Domanda: in aviazione generale, specialmente in aerei di piccole dimensioni (C152, 172 e simili, per capirci) qual è, anche a occhio, la percentuale di incidenti che ne potrebbero beneficiare? Se non mi sbaglio, l'obiezione che si fa a tecnologie del generale applicate all'aviazione commerciale (B737, A320, ecc, sempre per capirci) è che la maggior parte degli incidenti gravi avvengono in decollo o atterraggio, per cui il paracadute sarebbe praticamente inutile.

Per essere chiari: non è per minimizzare l'impatto positivo dei sistemi di protezione, specialmente in questo caso, solo per capire meglio.

Grazie
 
Domanda: in aviazione generale, specialmente in aerei di piccole dimensioni (C152, 172 e simili, per capirci) qual è, anche a occhio, la percentuale di incidenti che ne potrebbero beneficiare? Se non mi sbaglio, l'obiezione che si fa a tecnologie del generale applicate all'aviazione commerciale (B737, A320, ecc, sempre per capirci) è che la maggior parte degli incidenti gravi avvengono in decollo o atterraggio, per cui il paracadute sarebbe praticamente inutile.

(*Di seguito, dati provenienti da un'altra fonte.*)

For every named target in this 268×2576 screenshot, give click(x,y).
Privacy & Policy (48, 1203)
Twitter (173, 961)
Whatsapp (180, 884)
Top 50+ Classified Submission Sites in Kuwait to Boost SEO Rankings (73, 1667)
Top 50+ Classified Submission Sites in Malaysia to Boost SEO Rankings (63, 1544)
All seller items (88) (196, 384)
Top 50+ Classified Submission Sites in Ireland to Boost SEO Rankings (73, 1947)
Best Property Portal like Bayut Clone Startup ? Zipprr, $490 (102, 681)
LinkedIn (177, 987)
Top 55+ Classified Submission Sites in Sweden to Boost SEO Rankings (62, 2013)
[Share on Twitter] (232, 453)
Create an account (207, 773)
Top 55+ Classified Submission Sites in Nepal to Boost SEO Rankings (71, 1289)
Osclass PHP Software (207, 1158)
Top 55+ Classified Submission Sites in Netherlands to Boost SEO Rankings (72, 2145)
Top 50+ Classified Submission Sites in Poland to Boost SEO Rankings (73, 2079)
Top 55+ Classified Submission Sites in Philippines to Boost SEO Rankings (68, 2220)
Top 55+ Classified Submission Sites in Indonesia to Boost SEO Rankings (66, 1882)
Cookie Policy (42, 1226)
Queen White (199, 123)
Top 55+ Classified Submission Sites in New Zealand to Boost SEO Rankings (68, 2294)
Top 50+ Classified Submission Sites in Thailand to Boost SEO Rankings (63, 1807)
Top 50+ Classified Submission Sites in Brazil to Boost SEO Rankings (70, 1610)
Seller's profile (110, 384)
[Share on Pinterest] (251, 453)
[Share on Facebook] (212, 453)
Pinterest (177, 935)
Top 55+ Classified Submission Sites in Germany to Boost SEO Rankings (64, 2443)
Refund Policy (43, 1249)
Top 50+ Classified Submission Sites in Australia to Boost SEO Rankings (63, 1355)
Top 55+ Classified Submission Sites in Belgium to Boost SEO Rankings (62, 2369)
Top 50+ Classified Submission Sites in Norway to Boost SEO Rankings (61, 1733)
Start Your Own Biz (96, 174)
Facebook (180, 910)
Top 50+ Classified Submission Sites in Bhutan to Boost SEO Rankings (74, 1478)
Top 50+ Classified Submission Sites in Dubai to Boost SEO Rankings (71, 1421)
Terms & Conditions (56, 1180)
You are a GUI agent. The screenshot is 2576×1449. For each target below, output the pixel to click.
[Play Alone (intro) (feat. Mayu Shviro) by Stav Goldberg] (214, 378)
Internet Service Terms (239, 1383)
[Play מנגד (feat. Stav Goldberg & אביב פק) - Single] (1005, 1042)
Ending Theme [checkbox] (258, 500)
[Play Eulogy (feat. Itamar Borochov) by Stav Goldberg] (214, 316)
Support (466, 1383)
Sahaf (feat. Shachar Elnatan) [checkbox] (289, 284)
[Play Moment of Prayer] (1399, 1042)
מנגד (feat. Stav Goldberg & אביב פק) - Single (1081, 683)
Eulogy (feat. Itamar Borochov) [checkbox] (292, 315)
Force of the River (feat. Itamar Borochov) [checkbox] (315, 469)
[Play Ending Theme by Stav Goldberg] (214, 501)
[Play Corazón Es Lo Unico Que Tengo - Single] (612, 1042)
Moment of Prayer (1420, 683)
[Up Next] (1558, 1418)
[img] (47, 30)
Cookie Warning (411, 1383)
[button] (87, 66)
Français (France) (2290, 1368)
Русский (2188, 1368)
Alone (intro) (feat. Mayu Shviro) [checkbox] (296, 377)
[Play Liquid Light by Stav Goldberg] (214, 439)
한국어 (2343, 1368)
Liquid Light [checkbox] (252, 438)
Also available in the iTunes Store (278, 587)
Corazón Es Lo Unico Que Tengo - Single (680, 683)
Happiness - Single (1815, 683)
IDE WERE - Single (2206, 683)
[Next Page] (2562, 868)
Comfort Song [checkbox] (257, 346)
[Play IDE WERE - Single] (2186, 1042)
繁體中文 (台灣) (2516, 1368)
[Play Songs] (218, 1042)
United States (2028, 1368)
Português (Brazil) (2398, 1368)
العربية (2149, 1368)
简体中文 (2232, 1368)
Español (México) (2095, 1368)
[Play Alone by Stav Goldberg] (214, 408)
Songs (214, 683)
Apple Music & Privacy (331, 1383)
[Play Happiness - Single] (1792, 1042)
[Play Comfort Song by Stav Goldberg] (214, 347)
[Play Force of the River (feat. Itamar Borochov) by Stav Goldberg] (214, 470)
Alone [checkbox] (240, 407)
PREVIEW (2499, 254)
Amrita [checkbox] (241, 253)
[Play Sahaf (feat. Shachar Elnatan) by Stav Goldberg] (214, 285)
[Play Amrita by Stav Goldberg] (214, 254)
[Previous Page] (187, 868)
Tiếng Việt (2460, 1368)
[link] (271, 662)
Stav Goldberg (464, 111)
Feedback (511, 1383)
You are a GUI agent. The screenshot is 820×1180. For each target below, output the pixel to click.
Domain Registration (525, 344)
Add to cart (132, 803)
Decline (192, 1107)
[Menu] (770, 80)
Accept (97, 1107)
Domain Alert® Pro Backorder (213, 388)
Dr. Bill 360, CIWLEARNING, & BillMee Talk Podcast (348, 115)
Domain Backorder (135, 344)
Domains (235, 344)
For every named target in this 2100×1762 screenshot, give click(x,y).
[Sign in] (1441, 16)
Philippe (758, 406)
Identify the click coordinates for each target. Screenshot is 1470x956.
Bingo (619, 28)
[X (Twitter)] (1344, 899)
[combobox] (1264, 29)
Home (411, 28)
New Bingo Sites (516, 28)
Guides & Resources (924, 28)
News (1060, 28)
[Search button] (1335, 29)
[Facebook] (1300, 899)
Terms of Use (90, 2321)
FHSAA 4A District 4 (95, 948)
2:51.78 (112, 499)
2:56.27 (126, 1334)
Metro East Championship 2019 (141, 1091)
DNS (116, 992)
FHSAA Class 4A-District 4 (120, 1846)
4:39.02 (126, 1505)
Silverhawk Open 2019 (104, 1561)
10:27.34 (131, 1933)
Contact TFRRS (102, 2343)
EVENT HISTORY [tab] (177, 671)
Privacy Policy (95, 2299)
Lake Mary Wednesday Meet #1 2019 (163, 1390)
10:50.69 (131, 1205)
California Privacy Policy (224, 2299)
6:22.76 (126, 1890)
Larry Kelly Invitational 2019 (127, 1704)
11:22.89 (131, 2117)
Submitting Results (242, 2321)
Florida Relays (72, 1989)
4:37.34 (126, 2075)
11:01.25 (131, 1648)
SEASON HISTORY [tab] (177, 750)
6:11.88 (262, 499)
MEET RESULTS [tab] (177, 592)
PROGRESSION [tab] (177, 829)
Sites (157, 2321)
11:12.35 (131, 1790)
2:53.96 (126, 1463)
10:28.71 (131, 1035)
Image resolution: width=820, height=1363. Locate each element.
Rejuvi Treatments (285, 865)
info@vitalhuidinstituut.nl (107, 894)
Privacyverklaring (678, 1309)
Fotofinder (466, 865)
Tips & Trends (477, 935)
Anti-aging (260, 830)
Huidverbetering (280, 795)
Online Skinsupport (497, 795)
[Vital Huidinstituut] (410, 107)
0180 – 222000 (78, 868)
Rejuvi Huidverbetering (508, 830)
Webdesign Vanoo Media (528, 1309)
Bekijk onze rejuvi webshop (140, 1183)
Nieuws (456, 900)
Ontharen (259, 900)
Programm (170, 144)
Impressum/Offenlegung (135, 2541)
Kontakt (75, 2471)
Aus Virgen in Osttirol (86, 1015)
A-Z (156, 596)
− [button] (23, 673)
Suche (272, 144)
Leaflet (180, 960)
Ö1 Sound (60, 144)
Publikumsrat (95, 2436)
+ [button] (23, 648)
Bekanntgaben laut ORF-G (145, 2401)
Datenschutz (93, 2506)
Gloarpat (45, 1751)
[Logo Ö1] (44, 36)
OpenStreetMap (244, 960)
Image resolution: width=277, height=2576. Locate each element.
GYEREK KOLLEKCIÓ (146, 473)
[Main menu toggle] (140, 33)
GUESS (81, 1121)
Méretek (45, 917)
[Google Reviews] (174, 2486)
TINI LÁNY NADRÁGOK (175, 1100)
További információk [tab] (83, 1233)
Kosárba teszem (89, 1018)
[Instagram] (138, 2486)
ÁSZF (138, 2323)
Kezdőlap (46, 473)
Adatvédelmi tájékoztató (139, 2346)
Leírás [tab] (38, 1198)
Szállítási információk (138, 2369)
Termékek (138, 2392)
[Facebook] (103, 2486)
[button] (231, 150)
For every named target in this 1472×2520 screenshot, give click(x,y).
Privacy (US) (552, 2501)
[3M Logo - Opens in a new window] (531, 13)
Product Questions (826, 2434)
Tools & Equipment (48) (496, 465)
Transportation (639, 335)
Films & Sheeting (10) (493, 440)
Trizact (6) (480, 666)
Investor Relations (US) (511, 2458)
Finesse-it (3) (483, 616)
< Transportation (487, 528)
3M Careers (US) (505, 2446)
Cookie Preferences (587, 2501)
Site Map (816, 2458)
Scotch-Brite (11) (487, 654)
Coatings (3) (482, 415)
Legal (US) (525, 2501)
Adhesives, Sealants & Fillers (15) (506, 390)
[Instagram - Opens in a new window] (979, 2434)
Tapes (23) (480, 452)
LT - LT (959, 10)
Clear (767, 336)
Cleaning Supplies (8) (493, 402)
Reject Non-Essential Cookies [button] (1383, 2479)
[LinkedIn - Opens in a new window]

Per essere chiari: non è per minimizzare l'impatto positivo dei sistemi di protezione, specialmente in questo caso, solo per capire meglio.

Grazie
Nell'aviazione sportiva, sempre che il velivolo possa esserne equipaggiato, l'uso del balistico è previsto principalmente in caso di incapacità del pilota (malore, ecc.), cedimento strutturale, non disponibilità di un'area idonea ad atterraggio di emergenza. Il sistema ha un tempo di apertura molto breve; il mio, che è pneumatico e non balistico, si apre completamente in circa 3 secondi, quindi l'altitudine di sparo dipende dal tempo di apertura.
Non esistono tecnologie di questo tipo per l'aviazione commerciale.
 
"...nonostante lo schianto sia stato comunque brutale, con il muso del velivolo letteralmente conficcato nel fango e la tela del paracadute rimasta impigliata nei cavi dell’alta tensione."